Rond de oerknal en het uitdijende heelal bestaan heel wat misvattingen. Die worden allereerst veroorzaakt door een te letterlijke opvatting van de – in feite – onjuiste term ‘oerknal’. Deze term suggereert ook dat het heelal een centrum heeft, wat niet het geval is. Uit de oerknal volgt wel dat het heelal een begin heeft gehad, 13,8 miljard jaar geleden, wat weer leidt tot de niet te vermijden vraag wat er dan vóór de oerknal was. Ook de vermeende oneindigheid van het heelal tart ons voorstellingsvermogen, en een (eventuele) grens aan het heelal evenzeer. Want als het heelal een grens heeft, wat bevindt zich daar dan achter? Hoe dan ook, we kunnen toch altijd maar een deel van het heelal overzien. Want uit de eindige leeftijd van het heelal volgt dat sindsdien een lichtstraal slechts een eindige afstand heeft kunnen overbruggen. En tegen onze intuïtie in, bestaat er niets waarin het heelal uitdijt.

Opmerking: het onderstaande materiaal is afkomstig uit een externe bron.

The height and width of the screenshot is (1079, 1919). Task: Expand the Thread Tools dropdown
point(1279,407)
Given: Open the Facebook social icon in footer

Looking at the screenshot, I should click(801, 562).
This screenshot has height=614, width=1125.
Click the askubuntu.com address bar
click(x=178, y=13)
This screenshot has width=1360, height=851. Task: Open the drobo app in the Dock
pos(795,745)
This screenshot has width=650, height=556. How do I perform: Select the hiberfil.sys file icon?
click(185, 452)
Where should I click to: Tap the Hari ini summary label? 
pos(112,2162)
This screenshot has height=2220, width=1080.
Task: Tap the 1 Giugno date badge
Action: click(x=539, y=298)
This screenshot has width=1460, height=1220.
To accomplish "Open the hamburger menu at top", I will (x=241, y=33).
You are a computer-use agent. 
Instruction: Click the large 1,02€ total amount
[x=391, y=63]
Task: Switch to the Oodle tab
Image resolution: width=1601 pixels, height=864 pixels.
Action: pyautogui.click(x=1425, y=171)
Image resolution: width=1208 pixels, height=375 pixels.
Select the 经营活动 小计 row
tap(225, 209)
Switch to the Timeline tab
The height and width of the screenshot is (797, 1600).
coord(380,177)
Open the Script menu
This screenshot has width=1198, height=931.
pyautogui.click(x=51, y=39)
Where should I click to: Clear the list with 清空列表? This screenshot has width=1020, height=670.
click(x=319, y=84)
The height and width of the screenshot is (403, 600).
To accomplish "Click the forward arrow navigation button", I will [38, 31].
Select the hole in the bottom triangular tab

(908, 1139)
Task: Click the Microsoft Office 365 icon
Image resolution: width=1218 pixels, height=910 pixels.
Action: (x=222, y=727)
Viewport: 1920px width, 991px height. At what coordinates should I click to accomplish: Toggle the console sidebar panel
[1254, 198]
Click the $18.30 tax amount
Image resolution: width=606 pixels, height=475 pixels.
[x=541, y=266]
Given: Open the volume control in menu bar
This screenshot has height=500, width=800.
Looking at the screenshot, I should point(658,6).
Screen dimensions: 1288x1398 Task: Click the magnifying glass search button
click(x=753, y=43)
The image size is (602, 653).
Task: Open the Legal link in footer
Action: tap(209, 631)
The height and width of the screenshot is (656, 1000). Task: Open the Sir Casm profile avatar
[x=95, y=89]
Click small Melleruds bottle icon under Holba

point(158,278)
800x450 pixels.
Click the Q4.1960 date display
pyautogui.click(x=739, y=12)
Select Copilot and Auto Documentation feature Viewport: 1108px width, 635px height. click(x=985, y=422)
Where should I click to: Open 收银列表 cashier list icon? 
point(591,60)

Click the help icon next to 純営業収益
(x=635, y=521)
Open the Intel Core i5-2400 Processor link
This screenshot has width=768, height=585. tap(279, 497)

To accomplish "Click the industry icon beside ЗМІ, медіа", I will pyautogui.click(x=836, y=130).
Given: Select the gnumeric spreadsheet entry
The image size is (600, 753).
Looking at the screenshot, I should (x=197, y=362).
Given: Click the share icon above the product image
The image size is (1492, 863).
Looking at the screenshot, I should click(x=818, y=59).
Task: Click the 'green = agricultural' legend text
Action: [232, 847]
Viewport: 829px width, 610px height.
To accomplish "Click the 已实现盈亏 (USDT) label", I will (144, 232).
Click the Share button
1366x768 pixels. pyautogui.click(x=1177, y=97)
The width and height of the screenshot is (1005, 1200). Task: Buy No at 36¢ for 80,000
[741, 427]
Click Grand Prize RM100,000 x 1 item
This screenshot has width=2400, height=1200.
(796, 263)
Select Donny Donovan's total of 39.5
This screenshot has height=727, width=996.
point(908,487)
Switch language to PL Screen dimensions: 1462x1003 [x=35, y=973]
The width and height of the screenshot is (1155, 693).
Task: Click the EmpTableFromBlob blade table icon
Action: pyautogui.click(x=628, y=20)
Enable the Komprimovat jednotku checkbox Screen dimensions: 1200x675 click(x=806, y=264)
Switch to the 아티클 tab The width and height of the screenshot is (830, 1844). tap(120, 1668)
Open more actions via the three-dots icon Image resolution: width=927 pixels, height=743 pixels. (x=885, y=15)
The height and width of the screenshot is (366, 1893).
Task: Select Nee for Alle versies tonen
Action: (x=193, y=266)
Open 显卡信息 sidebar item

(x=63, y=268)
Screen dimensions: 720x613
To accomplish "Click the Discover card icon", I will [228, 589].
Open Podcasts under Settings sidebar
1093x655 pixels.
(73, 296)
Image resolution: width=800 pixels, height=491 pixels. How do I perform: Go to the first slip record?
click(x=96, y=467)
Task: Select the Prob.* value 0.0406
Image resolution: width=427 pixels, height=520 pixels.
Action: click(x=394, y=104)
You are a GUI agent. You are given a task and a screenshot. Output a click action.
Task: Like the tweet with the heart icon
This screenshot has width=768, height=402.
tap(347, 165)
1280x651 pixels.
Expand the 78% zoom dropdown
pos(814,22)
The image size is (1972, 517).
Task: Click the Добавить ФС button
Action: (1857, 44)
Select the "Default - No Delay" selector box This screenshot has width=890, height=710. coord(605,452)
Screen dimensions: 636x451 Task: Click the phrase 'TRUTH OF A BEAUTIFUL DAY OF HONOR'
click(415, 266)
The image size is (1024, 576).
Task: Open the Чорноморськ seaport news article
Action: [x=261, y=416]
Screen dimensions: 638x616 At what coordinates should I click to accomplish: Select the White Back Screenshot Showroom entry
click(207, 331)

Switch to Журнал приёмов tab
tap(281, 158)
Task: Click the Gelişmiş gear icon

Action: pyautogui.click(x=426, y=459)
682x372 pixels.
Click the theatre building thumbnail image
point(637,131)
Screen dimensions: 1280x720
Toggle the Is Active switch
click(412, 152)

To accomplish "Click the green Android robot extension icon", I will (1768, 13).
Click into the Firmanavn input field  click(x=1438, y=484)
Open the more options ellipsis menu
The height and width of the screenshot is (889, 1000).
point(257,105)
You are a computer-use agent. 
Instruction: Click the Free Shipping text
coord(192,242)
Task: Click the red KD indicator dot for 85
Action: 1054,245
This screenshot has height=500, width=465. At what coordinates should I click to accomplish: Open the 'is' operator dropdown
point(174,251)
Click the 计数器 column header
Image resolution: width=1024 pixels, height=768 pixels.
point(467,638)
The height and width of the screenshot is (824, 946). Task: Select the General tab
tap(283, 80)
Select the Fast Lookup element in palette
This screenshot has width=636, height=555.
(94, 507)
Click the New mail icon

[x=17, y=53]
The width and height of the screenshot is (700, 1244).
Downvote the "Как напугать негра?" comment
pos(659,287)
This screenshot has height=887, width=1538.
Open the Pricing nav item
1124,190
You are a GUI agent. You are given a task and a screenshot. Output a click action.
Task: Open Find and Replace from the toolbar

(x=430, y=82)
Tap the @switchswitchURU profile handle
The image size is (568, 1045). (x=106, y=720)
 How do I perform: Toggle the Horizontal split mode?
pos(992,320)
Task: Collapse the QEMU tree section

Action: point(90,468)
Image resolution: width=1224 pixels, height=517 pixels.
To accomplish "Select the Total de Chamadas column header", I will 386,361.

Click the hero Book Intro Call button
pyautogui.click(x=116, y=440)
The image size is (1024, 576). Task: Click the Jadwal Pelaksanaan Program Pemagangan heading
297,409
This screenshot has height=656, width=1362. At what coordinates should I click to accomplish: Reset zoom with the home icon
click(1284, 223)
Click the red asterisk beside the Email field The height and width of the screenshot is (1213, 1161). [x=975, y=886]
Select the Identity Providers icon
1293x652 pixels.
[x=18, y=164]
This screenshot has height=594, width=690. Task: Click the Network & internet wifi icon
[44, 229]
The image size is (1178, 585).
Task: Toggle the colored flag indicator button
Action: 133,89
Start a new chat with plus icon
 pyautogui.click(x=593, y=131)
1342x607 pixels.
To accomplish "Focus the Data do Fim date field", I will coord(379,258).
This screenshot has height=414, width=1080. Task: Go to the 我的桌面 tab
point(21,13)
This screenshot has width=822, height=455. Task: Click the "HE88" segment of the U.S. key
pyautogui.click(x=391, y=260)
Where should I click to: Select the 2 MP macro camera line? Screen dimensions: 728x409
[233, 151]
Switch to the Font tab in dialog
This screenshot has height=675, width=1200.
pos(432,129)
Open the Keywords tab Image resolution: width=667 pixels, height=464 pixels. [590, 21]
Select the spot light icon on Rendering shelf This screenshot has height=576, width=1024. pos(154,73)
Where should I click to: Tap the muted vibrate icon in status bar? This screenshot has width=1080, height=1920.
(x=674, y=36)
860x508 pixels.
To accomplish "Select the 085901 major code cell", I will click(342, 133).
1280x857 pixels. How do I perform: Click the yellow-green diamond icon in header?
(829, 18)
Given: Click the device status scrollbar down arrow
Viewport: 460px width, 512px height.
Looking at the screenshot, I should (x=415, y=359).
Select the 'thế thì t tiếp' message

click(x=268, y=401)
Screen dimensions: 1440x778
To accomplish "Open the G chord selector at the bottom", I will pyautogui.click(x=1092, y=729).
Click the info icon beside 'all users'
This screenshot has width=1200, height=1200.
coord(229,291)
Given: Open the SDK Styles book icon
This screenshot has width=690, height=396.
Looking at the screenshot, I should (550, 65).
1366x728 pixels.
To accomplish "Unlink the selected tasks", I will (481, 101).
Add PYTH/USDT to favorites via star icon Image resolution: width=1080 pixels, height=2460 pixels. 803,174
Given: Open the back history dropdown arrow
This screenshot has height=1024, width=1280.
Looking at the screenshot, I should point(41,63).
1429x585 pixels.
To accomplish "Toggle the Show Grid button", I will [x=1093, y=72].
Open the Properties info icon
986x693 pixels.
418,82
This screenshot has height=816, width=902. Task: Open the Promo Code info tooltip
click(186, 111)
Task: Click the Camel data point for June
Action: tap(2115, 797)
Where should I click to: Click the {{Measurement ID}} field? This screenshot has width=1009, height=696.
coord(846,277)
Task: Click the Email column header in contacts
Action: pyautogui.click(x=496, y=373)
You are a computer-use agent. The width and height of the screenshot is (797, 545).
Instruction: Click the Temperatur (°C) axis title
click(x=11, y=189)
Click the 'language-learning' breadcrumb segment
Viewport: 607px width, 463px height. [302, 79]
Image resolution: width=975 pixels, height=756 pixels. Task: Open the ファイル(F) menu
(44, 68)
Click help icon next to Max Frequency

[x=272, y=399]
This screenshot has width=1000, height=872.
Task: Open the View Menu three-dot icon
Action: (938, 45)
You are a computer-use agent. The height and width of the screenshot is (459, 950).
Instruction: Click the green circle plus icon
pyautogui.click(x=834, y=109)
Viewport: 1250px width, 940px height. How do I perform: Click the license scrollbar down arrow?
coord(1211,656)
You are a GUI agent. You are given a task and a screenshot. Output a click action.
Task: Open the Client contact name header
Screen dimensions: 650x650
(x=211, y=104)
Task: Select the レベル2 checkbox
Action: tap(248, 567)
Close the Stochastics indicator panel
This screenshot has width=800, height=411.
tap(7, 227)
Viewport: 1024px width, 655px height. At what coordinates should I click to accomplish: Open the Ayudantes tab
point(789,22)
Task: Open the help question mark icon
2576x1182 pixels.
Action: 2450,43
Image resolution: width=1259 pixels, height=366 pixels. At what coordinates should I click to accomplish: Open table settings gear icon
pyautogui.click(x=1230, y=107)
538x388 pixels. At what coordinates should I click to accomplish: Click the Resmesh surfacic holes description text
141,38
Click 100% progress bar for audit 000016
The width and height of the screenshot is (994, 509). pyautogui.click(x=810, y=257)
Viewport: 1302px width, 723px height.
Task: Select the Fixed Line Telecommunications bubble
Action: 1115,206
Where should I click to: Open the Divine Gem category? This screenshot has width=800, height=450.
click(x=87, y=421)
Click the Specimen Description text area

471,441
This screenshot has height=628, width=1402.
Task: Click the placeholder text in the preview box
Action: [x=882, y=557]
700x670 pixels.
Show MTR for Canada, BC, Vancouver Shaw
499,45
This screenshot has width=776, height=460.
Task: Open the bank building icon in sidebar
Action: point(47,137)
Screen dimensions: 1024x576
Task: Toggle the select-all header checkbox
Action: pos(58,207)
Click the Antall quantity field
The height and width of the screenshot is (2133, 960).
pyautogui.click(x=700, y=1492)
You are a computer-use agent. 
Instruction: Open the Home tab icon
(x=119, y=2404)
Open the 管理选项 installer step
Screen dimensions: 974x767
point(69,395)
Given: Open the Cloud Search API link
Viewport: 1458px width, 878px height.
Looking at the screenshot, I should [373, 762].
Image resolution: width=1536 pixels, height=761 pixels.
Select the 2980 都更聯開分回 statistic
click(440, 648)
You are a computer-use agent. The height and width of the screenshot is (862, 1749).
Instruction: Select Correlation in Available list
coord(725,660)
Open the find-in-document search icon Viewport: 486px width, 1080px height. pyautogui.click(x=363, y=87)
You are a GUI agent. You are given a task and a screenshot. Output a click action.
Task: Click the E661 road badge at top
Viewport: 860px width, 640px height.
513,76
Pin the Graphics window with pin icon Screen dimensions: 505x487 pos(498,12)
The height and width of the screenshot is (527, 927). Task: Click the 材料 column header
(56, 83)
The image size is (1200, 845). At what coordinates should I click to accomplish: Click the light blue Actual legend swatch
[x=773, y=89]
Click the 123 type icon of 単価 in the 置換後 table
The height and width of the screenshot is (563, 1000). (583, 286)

Lichtstralen in het heelal bewegen door een versneld uitdijende ruimte, wat leidt tot verschijnselen die regelrecht tegen onze intuïtie ingaan en zelfs in strijd lijken met de logica en de relativiteitstheorie. Desondanks kan het heelal met een grotere snelheid dan het licht uitdijen en zien we sterrenstelsels die zich met meet dan de lichtsnelheid van ons verwijderen. Ook is het helemaal niet gek dat de verst verwijderde objecten in het 13,8 miljard jaar oude heelal zich op een afstand van ongeveer 46 miljard lichtjaar bevinden, terwijl een lichtstraal sinds de geboorte van het heelal toch echt geen grotere afstand dan 13,8 miljard lichtjaar heeft kunnen overbruggen. En als het heelal uitdijt, moeten wij, die deel uitmaken van dat heelal, toch ook uitdijen? En als alles uitdijt, worden ook onze meetlatten groter. Hoe kunnen we dan vaststellen dat het heelal inderdaad expandeert?
Voordat deze vraagstukken in de cursus aan bod komen, kijken we eerst naar wat we precies bedoelen met het uitdijen van het heelal en naar de waarnemingen die daarop wijzen.